Monday, October 20, 2014
Poster Board # PS2-17

Candidate for the Lee B. Lusted Student Prize Competition

HsinHsiao Wang, MD, MPH, Jessica Lloyd, MD, John Wiener, MD and Jonathan Routh, MD, MPH, DUKE UNIVERSITY HEALTH SYSTEM, durham, NC
Purpose: Because pediatric health conditions often involve both children and caregivers, pediatric utility estimation is often complicated by concerns over the appropriate viewpoint. Specifically, it is not clear whether the parents, the affected child, or both should be used as the basis for utility estimation.  Elicitation from these different health states could significantly impact the utility estimates, but to our knowledge these states have not been well-described. We therefore sought to estimate the utility of a common pediatric condition, vesicoureteral reflux (VUR), from various perspectives through an online tool.

Method: A time-trade-off (TTO) elicitation instrument was published through an online work interface, Amazon’s Mechanical Turk (mTurk).  Responders were randomly selected to answer questions from three perspectives (child, parent, or dyad) on the utility of a single VUR health state in an affected 6-year-old child.  Paralysis was incorporated in the survey as a warm-up exercise and as a utility reference. VUR utility estimates were log-transformed and a generalized linear model was used to determine what factors most impacted utility estimates.

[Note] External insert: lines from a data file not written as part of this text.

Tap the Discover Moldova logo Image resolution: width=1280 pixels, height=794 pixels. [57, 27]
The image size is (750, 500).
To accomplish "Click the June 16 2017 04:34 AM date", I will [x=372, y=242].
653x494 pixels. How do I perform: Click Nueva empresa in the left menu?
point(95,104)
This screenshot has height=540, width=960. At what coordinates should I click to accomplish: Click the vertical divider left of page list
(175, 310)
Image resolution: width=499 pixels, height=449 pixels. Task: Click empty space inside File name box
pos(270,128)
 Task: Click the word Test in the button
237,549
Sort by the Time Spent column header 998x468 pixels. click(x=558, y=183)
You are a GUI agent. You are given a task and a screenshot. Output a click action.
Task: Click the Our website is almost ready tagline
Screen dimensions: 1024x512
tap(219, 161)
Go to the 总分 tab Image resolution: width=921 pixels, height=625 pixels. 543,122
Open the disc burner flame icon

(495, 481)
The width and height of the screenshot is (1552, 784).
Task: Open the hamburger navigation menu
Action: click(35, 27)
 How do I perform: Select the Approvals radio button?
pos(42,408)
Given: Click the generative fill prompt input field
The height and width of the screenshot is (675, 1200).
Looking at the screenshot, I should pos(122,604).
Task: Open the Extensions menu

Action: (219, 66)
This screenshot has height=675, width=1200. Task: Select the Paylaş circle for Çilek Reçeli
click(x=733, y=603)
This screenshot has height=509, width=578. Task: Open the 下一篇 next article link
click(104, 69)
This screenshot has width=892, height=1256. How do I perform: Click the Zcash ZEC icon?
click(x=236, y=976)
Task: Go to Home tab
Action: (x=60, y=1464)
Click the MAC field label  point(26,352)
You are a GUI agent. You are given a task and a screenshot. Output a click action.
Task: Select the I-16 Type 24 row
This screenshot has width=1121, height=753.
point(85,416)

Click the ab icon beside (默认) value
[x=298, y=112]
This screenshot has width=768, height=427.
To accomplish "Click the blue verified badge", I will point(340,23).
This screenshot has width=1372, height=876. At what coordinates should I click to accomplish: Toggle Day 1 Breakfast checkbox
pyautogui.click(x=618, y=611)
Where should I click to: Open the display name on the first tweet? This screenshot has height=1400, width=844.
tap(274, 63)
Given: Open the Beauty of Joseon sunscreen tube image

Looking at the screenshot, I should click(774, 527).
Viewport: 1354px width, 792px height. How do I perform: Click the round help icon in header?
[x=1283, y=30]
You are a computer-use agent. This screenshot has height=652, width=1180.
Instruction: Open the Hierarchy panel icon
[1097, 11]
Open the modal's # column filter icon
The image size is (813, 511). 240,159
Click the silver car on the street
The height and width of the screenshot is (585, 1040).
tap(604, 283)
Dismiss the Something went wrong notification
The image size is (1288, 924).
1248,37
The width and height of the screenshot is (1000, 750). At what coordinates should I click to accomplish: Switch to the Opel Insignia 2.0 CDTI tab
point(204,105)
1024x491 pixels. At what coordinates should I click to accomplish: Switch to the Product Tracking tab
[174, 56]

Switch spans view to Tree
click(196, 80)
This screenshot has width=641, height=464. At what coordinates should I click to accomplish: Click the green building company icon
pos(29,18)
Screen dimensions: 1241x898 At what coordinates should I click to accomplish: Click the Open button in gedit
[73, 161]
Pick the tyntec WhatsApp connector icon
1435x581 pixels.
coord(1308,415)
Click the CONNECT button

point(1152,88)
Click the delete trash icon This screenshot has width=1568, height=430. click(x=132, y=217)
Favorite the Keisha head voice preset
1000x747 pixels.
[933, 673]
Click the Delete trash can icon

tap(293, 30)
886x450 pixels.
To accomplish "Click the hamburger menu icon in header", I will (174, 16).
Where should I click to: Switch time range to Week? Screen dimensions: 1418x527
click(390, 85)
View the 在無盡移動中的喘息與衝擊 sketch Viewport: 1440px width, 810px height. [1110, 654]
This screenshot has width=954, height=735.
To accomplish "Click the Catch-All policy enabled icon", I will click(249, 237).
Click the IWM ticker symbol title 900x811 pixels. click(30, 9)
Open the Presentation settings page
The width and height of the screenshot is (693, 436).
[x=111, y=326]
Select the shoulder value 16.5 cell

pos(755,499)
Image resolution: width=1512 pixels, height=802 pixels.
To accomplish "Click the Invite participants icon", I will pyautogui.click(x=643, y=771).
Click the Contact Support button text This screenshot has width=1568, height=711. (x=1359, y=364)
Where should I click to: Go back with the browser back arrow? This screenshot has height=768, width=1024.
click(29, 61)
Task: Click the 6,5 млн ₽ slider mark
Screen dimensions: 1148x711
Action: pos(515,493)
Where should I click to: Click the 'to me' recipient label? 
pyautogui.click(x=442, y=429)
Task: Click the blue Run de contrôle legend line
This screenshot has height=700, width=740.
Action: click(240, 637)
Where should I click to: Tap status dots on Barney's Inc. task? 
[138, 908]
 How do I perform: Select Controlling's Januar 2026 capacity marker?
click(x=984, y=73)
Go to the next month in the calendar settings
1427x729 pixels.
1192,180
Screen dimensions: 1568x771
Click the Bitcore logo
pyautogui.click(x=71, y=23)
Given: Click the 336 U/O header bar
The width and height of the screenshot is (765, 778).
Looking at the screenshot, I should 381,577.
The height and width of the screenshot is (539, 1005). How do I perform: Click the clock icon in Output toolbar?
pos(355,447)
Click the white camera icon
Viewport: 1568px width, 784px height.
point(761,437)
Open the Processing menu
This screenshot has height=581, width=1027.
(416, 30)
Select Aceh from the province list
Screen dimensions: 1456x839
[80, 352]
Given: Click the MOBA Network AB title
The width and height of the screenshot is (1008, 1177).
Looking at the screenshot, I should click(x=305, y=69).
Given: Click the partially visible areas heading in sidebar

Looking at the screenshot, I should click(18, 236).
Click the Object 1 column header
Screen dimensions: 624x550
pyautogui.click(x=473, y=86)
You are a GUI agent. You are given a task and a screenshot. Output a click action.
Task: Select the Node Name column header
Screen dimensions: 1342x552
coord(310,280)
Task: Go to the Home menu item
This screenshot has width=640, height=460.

Result: In total, we obtained 916 responses from mTurk with 43 incomplete surveys (5% dropout).  The mean age of respondents was 34 years; 47% were female.  A plurality (299, 33%) were currently married, and 340 (39%) had children.  We randomly assigned 307 to the child perspective, 284 were to the parent perspective, and 282 to the combined parent-child dyad perspective. VUR utilities were 0.97, 0.95, and 0.93 (p<0.001) in the child, dyad, and parent groups, respectively. After adjusting for prior cost-utility analysis knowledge, personal urinary tract infection (UTI) history, income, and race, VUR utility was significantly affected by the perspective, respondent marriage status and respondent age. VUR utility was higher in the child group (4% lower in parent vs child, p<0.001; 1% lower in dyad vs child, p<0.001), among single respondents (1% lower in married vs single, p=0.006), and among older respondents (0.4% increment per 10-year, p=0.008).

Conclusion: The utility of VUR in children is consistently highest when a child perspective is used and lowest when a parent perspective is used for elicitation.  A combined parent-child dyad consistently provides a mid-range value between these two extremes.  These findings could have significant implications for future utility elicitations in other pediatric conditions and further research is warranted to confirm these data.